* _TASK_: Reproduce only the lines starting with the one containing "Given: Expand the Resources dropdown chevron" and continuing through the one containing "click(548, 801)", substituting "function menu" for "function list" and leaving everything else unchanged.

--- start of DATA SHOWN ---

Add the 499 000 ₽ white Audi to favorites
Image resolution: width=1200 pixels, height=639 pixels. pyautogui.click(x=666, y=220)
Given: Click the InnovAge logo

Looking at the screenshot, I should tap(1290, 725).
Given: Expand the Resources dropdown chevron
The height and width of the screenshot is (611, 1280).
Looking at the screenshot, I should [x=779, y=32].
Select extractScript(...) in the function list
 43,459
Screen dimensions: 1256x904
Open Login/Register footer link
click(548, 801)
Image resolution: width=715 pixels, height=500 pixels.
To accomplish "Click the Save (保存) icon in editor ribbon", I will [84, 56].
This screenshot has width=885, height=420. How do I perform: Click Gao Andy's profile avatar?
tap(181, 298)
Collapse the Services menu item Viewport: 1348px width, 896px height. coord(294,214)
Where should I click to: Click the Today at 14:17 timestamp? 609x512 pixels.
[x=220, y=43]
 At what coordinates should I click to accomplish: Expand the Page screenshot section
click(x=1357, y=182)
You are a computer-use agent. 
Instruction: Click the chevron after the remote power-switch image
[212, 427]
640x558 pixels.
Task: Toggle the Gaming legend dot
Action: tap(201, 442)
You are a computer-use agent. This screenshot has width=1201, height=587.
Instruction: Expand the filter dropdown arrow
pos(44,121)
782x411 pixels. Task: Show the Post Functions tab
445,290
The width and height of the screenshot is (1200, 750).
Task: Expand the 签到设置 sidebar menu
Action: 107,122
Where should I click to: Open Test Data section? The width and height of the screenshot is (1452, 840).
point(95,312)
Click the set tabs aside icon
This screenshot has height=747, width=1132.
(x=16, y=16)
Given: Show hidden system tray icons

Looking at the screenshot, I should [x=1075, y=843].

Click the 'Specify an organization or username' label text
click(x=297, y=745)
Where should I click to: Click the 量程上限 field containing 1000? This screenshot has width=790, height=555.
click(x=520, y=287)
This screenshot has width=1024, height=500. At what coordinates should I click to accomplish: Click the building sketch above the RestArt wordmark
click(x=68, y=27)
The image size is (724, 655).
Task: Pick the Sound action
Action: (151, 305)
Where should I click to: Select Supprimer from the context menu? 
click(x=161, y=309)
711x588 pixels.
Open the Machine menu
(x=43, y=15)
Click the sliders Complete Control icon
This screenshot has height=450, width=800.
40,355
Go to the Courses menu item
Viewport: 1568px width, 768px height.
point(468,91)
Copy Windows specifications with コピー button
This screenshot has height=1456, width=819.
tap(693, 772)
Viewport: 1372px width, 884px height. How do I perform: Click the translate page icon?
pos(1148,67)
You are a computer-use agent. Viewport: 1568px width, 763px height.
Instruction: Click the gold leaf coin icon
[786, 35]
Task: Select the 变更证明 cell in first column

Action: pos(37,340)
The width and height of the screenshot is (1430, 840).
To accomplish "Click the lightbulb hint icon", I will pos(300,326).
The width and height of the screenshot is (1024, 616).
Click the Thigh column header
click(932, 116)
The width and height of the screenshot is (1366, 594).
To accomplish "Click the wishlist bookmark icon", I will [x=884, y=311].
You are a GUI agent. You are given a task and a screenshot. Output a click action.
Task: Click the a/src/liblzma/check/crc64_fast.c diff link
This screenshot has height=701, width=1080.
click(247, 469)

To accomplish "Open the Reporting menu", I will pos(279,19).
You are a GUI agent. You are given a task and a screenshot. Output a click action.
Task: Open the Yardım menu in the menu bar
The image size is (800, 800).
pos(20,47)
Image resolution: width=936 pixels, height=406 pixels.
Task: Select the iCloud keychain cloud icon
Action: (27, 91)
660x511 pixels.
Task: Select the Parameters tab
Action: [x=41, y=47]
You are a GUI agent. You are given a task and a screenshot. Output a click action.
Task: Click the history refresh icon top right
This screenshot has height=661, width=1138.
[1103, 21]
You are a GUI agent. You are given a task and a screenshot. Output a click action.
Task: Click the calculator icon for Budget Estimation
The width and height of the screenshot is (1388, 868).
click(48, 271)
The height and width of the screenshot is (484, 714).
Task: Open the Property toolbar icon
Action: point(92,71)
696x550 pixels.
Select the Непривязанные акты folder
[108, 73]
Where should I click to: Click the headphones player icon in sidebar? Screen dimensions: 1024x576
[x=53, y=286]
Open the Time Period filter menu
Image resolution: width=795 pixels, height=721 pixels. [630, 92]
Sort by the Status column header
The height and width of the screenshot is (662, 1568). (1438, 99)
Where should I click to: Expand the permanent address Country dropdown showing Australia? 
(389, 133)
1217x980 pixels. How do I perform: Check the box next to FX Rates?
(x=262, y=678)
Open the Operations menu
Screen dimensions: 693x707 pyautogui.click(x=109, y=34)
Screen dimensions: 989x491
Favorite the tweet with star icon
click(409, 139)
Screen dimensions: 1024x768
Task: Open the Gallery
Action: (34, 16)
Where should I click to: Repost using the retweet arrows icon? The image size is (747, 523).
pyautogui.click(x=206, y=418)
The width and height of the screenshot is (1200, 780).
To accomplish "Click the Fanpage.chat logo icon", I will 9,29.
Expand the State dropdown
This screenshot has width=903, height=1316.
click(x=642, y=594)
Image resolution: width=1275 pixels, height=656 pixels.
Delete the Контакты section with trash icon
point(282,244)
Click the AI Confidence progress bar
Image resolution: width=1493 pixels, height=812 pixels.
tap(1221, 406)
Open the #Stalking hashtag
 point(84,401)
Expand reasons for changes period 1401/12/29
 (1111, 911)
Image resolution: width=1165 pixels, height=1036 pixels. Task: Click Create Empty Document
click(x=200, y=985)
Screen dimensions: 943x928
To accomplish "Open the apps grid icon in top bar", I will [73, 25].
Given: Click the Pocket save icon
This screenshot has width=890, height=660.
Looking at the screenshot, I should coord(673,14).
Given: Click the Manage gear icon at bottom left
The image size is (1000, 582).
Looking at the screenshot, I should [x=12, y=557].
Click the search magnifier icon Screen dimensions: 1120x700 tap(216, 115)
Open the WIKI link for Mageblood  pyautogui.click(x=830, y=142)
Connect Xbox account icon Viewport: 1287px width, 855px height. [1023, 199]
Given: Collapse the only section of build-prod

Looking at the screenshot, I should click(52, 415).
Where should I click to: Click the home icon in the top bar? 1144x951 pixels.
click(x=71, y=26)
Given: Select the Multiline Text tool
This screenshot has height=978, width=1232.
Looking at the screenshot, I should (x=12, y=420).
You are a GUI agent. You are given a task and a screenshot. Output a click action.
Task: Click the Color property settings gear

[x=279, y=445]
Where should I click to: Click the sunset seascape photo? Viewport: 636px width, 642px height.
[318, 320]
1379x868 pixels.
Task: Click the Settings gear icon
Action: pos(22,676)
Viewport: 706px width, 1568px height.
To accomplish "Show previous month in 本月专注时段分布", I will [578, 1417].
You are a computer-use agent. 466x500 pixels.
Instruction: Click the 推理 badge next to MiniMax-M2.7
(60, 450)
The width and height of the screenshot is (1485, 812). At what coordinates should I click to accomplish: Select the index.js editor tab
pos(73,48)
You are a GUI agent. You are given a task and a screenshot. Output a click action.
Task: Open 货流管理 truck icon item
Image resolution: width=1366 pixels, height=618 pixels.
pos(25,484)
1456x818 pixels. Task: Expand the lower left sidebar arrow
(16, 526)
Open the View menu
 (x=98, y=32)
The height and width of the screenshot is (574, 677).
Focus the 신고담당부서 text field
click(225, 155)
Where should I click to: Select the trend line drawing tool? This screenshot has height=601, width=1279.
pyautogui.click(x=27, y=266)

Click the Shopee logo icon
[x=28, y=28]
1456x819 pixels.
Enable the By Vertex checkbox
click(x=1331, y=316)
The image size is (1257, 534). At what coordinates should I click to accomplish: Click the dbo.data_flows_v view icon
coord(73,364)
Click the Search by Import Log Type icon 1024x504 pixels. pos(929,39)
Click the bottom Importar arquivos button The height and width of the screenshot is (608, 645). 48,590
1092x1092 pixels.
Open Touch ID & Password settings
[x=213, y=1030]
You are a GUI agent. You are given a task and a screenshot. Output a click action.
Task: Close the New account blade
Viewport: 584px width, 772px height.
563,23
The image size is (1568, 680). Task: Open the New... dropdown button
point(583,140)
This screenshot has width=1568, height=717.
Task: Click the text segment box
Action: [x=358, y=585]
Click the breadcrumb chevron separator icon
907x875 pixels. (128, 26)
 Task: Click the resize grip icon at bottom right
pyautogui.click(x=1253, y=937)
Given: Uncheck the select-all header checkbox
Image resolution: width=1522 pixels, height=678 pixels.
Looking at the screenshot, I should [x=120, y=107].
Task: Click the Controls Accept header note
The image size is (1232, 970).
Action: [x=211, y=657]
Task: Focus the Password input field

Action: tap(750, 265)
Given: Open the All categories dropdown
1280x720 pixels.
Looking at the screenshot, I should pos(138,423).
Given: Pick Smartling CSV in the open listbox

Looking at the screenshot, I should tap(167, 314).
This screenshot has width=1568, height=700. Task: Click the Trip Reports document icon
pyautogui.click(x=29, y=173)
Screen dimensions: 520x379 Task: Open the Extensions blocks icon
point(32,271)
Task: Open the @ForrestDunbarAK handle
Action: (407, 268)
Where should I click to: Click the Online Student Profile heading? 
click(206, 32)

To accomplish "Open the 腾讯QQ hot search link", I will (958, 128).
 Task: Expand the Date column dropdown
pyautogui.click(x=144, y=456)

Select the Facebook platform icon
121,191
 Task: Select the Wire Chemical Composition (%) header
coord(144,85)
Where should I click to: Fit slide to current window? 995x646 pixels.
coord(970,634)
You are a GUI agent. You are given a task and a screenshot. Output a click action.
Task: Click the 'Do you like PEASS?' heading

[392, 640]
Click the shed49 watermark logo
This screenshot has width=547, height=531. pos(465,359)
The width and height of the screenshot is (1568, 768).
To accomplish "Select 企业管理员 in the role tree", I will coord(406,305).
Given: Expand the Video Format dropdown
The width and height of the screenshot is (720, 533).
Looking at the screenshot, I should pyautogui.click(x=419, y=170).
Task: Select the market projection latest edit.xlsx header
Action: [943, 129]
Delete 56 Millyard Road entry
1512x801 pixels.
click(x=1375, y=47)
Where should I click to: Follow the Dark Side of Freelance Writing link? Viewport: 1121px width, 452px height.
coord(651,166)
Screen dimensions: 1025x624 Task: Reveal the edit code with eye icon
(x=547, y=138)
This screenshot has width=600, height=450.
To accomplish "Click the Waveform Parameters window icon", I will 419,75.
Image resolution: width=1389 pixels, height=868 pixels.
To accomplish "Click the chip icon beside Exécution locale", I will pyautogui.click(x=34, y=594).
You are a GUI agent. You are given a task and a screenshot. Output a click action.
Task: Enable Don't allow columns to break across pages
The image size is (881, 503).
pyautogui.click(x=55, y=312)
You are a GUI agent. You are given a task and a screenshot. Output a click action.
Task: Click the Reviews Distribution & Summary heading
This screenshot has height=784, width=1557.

--- end of DATA SHOWN ---

* _ANSWER FOR THE TASK_:
Given: Expand the Resources dropdown chevron
The height and width of the screenshot is (611, 1280).
Looking at the screenshot, I should [x=779, y=32].
Select extractScript(...) in the function menu
 43,459
Screen dimensions: 1256x904
Open Login/Register footer link
click(548, 801)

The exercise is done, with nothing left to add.